A.CED.1 Create equations and inequalities in one variable and use them to solve problems. Include equations arising from linear and quadratic functions, and simple rational and exponential functions.*

A.CED.3 Represent constraints by equations or inequalities, and by systems of equations and/or inequalities, and interpret solutions as viable or non-viable options in modeling context. For example, represent inequalities describing nutritional and cost constraints on combinations of different foods.*

A.REI.5 Prove that, given a system of two equations in two variables, replacing one equation by the sum of that equation and a multiple of the other produces a system with the same solutions.

A.REI.6 Solve systems of linear equations exactly and approximately (e.g., with graphs), focusing on pairs of linear equations in two variables.

A.REI.11 Explain why the x-coordinates of the points where the graphs of the equations y = f(x) and y = g(x) intersect are the solutions of the equation f(x) = g(x); find the solutions approximately, e.g., using technology to graph the functions, make tables of values, or find successive approximations.
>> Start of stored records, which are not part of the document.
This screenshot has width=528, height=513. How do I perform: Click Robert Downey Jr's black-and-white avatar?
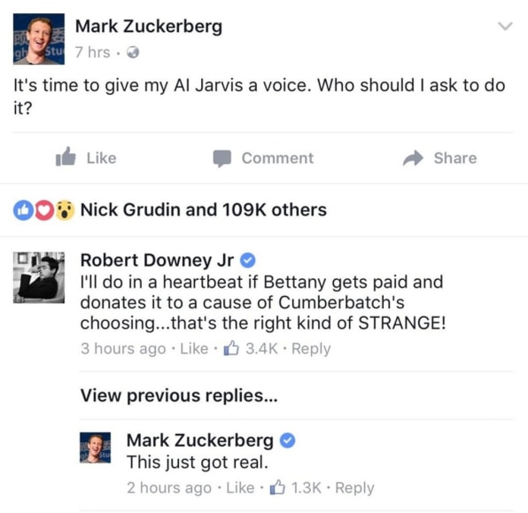click(39, 277)
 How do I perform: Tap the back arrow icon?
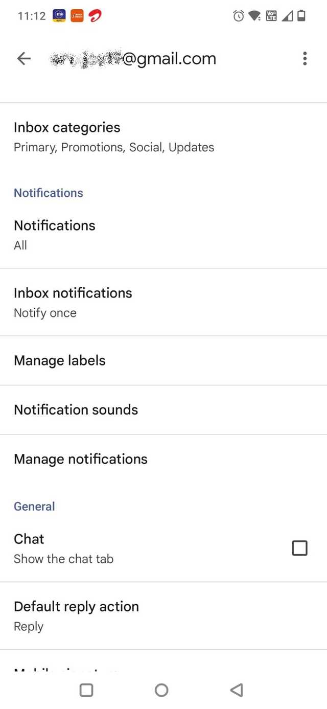point(24,59)
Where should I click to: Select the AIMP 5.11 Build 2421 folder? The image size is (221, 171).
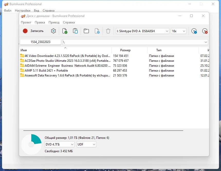coord(46,71)
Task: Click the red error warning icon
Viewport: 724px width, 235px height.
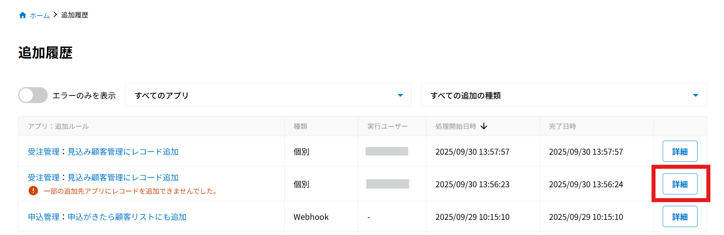Action: click(33, 191)
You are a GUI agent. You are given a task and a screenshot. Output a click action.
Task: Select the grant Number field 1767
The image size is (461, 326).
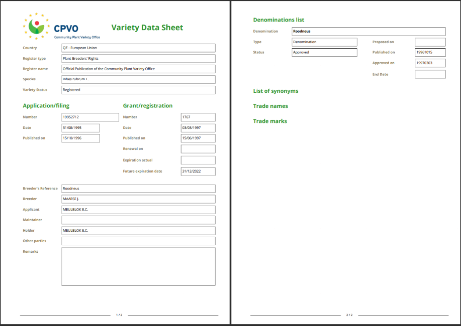click(198, 117)
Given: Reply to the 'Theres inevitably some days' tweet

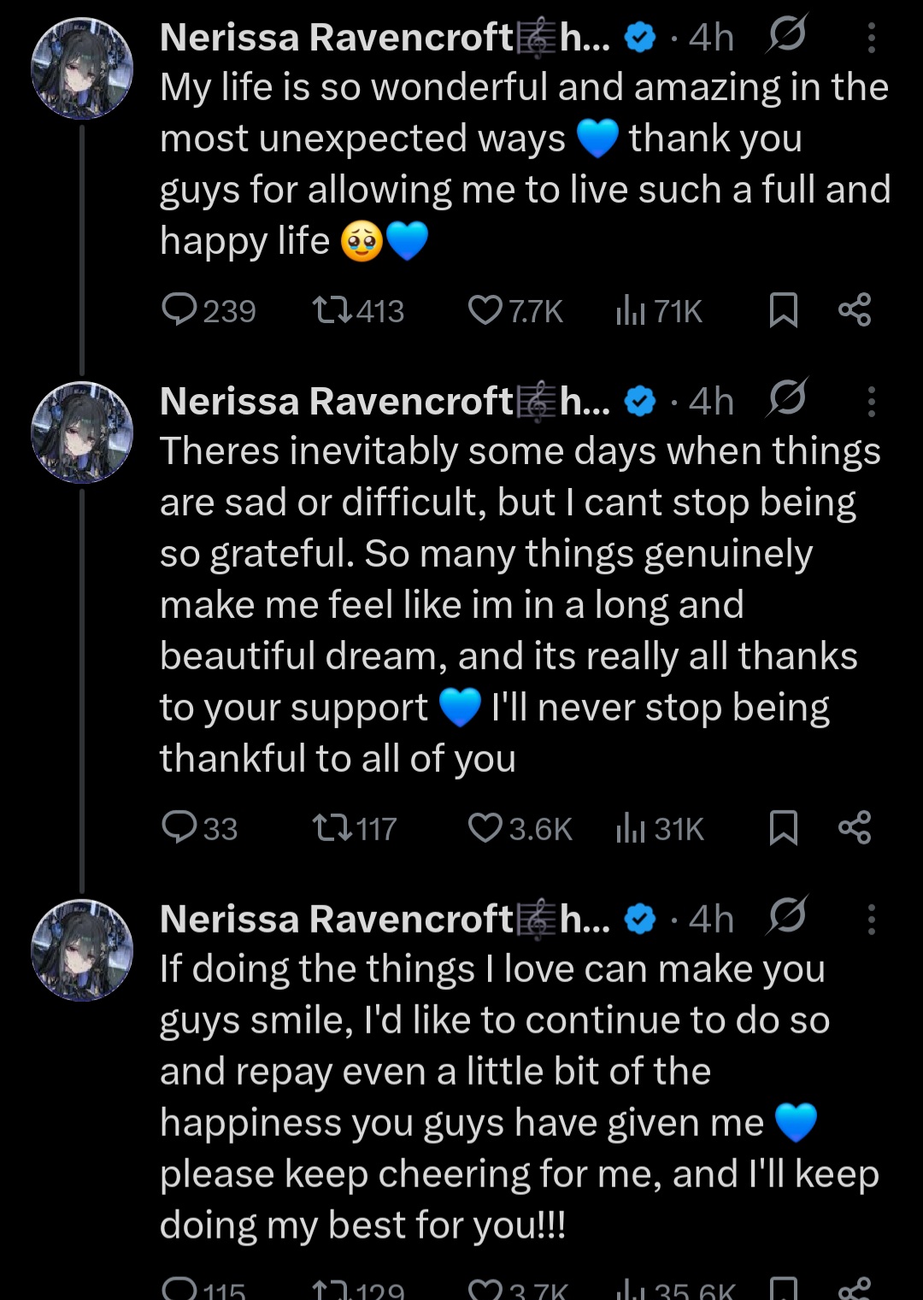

Include cases where f(x) and/or g(x) are linear, polynomial, rational, absolute value, exponential, and logarithmic functions.* (Emphasize linear, absolute value, and exponential functions) Video Explaination

A.REI.12 Graph the solutions to a linear inequality in two variables as a half-plane (excluding the boundary in the case of a strict inequality), and graph the solution set to a system of linear inequalities in two variables as the intersection of the corresponding half-planes.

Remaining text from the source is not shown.